Can you copy everything in the heart attack article from "A heart attack occurs" down to "or be repaired.", word for word?

------ Passage provided

How to Survive a Heart Attack

 How to Survive a Heart Attack

The symptoms of a heart attack can vary from person to person but if sure that a heart attack is occurring, every second counts. The problem is that when people experience the symptoms, they don’t know how to react or what to do. They think that they may just be having indigestion and so to avoid possible embarrassment, they fail to call emergency services.

According the HeartUK, somebody in the UK will have a heart attack every 7 seconds. Many of those will not seek medical attention leading to a higher rate of death. Even though a heart attack can be deadly, tens of thousands of people survive heart attacks every year.

What is it?

A heart attack occurs when there is a blockage in the coronary arteries. It is these major blood vessels that deliver oxygen-rich blood to the heart. Lack of blood and oxygen can cause heart muscle to die. The sooner you receive medical help, the more likely you will prevent or minimize damage to the heart. Once heart muscle dies, it cannot grow back or be repaired.

Symptoms of a Heart Attack

The most common symptom of a heart attack is pain in the chest. It may feel like pressure, tightness, squeezing, or an aching sensation. The pain may radiate into the neck, arms, back, jaw, or stomach. There is no single way that a heart attack may progress. It can start slowly and be mild, or it can come on suddenly and be intense. Some patients don’t even experience pain at all.

The symptoms also usually vary between men and women. Men typically experience a heart attack as chest pain. While women may also have pain, they’re more likely to have one or more of these other symptoms:

  1. Nausea, indigestion, heartburn, or abdominal pain
  2. Shortness of breath
  3. Breaking out in a cold sweat
  4. Fatigue
  5. Feeling lightheaded or dizzy

People experiencing a heart attack, especially those with diabetes, will often feel tired and fatigued. If you experience any symptoms that are not normal, you should seek medical attention immediately. Failure to do so could lead to more serious heart damage.

------------
------ Data for analysis

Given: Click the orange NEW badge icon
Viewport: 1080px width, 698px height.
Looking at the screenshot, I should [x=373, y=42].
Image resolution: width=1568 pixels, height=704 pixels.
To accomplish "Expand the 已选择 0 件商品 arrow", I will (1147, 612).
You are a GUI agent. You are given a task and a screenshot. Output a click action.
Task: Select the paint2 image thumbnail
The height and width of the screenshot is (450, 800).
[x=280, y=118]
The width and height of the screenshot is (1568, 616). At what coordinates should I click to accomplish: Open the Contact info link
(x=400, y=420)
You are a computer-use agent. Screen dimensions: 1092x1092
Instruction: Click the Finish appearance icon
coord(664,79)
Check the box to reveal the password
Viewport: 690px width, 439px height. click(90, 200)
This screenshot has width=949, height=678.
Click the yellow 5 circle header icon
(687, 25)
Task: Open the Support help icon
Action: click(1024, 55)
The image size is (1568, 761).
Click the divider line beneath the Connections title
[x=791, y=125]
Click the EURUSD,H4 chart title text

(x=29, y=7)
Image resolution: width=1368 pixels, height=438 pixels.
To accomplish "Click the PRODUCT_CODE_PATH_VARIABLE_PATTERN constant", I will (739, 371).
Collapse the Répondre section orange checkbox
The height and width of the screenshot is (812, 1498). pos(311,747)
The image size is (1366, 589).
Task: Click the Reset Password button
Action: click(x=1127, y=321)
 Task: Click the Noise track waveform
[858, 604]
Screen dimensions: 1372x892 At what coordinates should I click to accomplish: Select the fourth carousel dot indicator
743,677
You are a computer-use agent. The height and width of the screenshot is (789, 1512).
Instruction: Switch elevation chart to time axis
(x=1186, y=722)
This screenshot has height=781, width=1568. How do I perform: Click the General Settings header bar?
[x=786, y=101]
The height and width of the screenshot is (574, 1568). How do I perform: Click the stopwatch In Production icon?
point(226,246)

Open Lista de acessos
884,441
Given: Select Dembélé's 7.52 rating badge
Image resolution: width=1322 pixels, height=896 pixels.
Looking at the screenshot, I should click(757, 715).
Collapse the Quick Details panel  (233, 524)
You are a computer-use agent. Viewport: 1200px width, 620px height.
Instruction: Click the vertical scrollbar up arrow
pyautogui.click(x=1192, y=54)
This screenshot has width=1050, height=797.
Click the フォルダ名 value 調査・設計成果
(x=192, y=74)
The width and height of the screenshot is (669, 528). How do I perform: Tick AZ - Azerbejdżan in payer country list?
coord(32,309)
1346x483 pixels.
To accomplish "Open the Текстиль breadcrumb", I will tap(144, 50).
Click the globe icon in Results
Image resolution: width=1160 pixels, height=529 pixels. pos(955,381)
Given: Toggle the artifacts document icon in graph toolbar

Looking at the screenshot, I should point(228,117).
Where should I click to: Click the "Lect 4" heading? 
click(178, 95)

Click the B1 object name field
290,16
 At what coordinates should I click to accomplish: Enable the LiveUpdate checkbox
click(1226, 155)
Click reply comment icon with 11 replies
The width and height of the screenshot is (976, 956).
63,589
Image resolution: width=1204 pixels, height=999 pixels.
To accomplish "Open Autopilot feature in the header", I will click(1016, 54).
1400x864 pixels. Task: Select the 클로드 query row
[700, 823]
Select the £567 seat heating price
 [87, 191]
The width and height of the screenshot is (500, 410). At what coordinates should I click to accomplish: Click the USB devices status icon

------------

| Written reply |
A heart attack occurs when there is a blockage in the coronary arteries. It is these major blood vessels that deliver oxygen-rich blood to the heart. Lack of blood and oxygen can cause heart muscle to die. The sooner you receive medical help, the more likely you will prevent or minimize damage to the heart. Once heart muscle dies, it cannot grow back or be repaired.